Key Data Points to Watch
- 2025 Guidance: TMO forecasts $43.3–44.2B in revenue and $21.76–22.84 EPS, suggesting cautious optimism.
- Margin Recovery: Gross margins fell to 47% in 2023 from 51% in 2022; investors will monitor progress in 2024–2025.
- Acquisition Integration: The Solventum deal’s success could unlock $100M+ in synergies annually.
Conclusion: A Buy for the Long Term
Despite near-term volatility, TMO remains a strategic buy for investors with a 3–5 year horizon.

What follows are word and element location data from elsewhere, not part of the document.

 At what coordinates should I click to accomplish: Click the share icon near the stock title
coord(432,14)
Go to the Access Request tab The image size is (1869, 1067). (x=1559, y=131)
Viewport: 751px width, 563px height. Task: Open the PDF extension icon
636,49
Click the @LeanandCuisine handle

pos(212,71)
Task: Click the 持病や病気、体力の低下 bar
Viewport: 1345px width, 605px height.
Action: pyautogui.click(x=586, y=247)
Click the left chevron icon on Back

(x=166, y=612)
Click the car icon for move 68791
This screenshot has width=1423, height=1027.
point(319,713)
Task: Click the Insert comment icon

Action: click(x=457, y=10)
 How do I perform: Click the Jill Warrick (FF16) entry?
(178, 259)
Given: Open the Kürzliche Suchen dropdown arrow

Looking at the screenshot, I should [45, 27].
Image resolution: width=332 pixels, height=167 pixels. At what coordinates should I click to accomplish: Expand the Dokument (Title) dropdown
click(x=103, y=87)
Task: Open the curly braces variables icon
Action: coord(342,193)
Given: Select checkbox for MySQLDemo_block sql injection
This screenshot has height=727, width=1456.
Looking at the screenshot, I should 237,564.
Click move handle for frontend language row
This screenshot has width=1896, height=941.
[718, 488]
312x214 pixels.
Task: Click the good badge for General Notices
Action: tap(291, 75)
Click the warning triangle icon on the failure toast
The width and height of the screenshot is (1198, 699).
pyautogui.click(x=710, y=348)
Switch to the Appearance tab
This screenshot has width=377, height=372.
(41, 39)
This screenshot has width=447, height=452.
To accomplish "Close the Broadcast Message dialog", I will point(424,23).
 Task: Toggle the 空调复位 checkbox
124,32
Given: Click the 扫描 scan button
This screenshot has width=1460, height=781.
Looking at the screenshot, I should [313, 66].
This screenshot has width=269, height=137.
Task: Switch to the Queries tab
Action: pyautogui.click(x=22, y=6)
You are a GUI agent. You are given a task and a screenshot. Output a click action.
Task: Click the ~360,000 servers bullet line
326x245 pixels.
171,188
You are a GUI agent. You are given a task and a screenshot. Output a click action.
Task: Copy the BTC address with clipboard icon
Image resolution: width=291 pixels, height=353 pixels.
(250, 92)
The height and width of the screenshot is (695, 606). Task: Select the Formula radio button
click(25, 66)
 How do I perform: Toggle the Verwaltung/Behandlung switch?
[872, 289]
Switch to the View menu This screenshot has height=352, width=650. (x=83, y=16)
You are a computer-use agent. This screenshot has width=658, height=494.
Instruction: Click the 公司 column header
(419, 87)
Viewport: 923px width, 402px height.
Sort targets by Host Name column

Analysts’ $653.72 consensus target (54% upside) and the stock’s historical resilience in downturns justify the risk.
Key Takeaways:
- Value Proposition: TMO’s $767 high target (implying ~80% upside) reflects its dominance in a $200B life sciences tools market.
- Risks Mitigated: Tariffs and competition are factored into current valuations, making the stock a “bargain” at $424.
- Catalysts Ahead: Biopharma demand, AI-driven diagnostics, and U.S. manufacturing investments could drive a rebound.
In summary, TMO’s dip creates a rare entry point for investors willing to overlook short-term noise. With a fortress balance sheet, industry leadership, and a backlog of strategic moves, this is a stock to buy while others are selling.